Nesta quarta-feira (6), o SAEMAC participou de mais uma reunião do Coletivo Sindical para discutir temas que vêm impactando diretamente os trabalhadores da Sanepar. 

Participaram da reunião, de forma presencial, representantes do SAEMAC, SINDAEL, SINDAEN, STAEMCP, SIQUIM-PR, SINAEP, SINTEC-PR, SINSEPAR, SINDECON, SINPROPAR e SENGE-PR.

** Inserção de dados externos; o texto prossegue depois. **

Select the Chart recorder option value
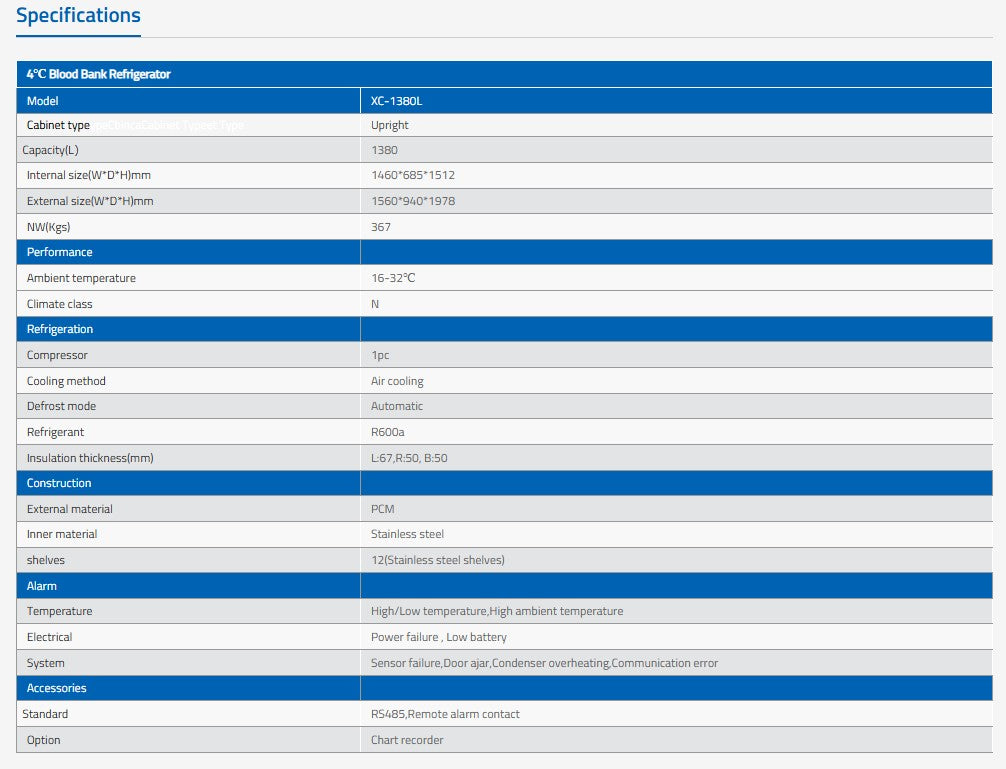The height and width of the screenshot is (769, 1006). click(406, 739)
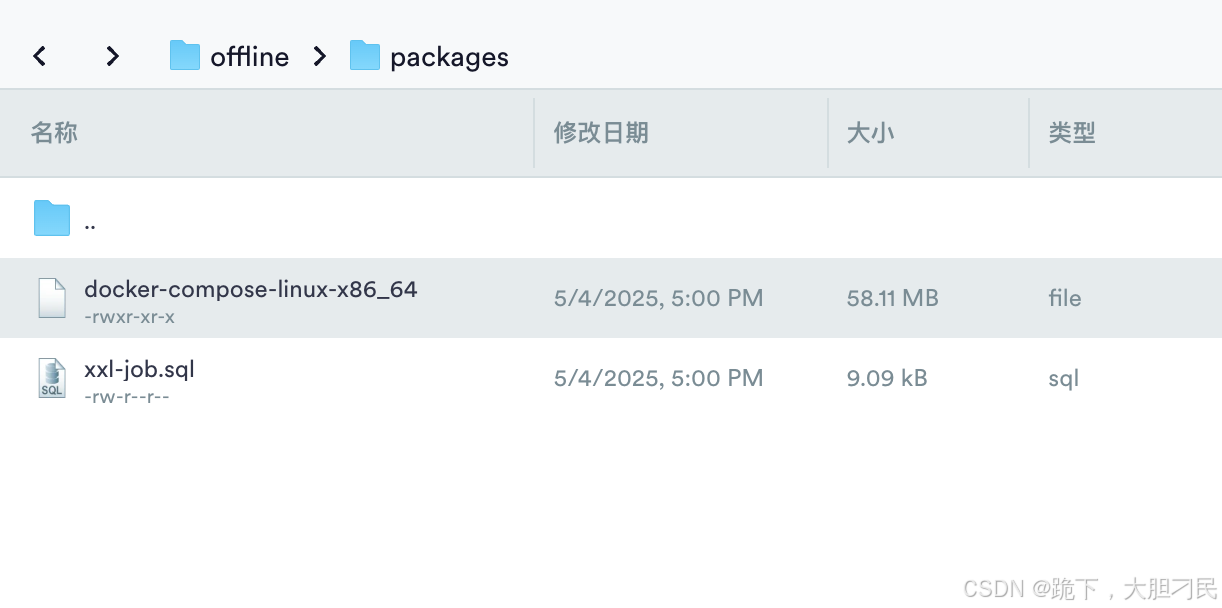Click the divider between 名称 and 修改日期 headers

pyautogui.click(x=534, y=133)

Entre os principais assuntos debatidos estiveram:

•Os descontos relacionados à equalização da FUSAN;

•As recentes demissões ocorridas na empresa;

•Os desdobramentos envolvendo o Plano de Cargos, Carreira e Remuneração (PCCR), tema que tem gerado preocupação entre os trabalhadores.

UNIFORMIDADE NA APLICAÇÃO DO PCCR
Outro tema que mobilizou as entidades foi a necessidade de maior uniformidade na aplicação do ciclo do PCCR especialmente no processo referente a 2026.

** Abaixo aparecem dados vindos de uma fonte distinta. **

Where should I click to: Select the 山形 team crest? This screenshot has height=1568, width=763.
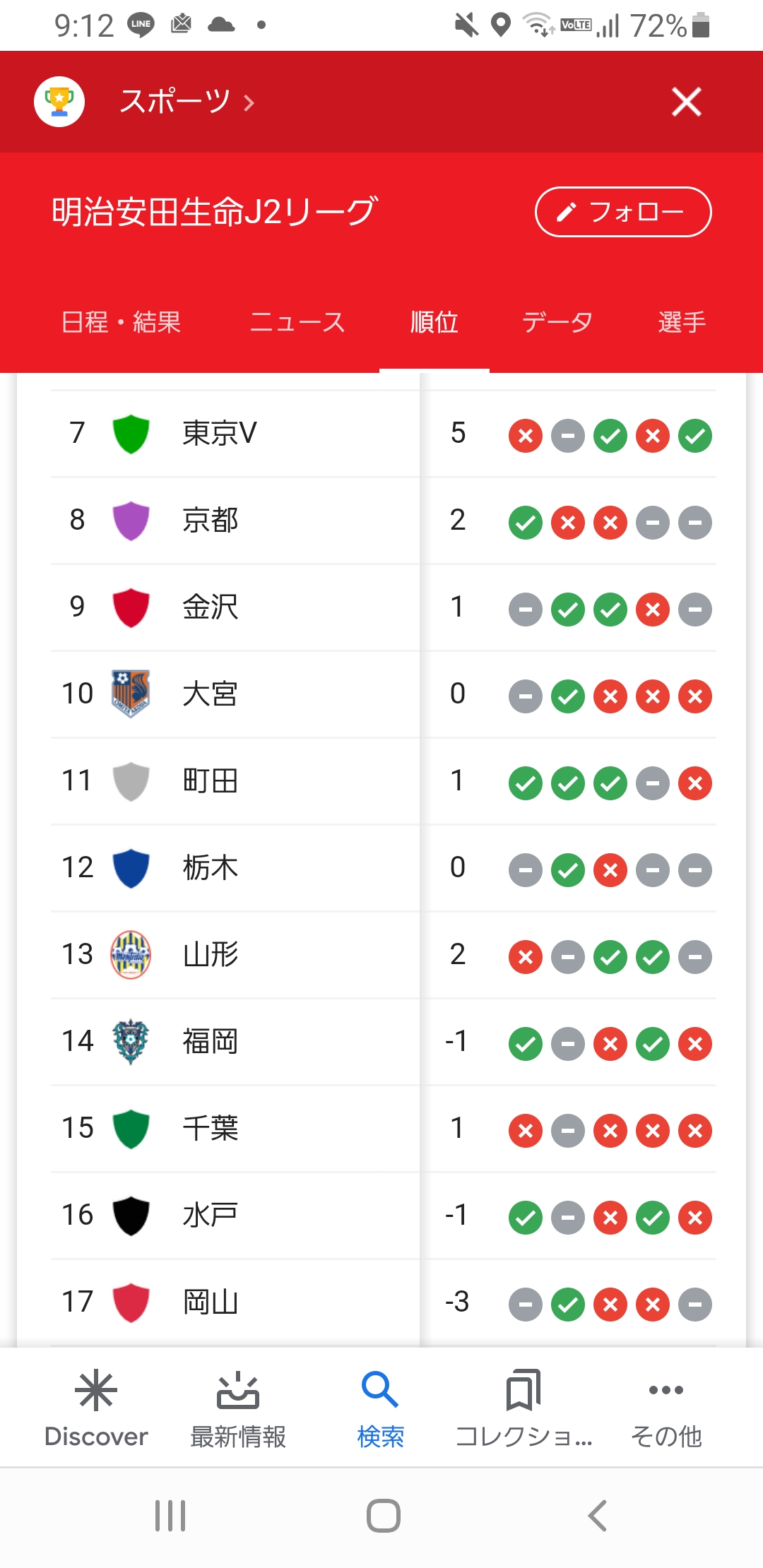coord(131,954)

Na avaliação do Coletivo Sindical, é fundamental que os critérios sejam aplicados de forma transparente, isonômica e padronizada em toda a empresa, garantindo segurança jurídica e tratamento igualitário aos trabalhadores.

Os dirigentes também destacaram o aumento significativo da procura pelos Sindicatos nos últimos dias. A implementação do avanço de carreira previsto no PCCR gerou dúvidas entre os empregados e ampliou a demanda por orientações e atendimentos prestados pelas entidades sindicais.

Ao final da reunião, o Coletivo reafirmou a importância da atuação conjunta para acompanhar os desdobramentos dessas pautas, cobrar esclarecimentos da empresa e garantir o respeito aos direitos previstos nos acordos coletivos e nas normas internas.

Para o presidente do SAEMAC, Rodrigo Picinin, a união das entidades é fundamental para fortalecer a defesa dos trabalhadores.

"O momento exige diálogo permanente entre as entidades e uma atuação firme na defesa dos direitos dos saneparianos. Precisamos de mais transparência no PCCR e na condução da gestão na Sanepar. O Coletivo Sindical seguirá unido para cobrar soluções e assegurar que nenhum trabalhador seja prejudicado", enfatiza Picinin.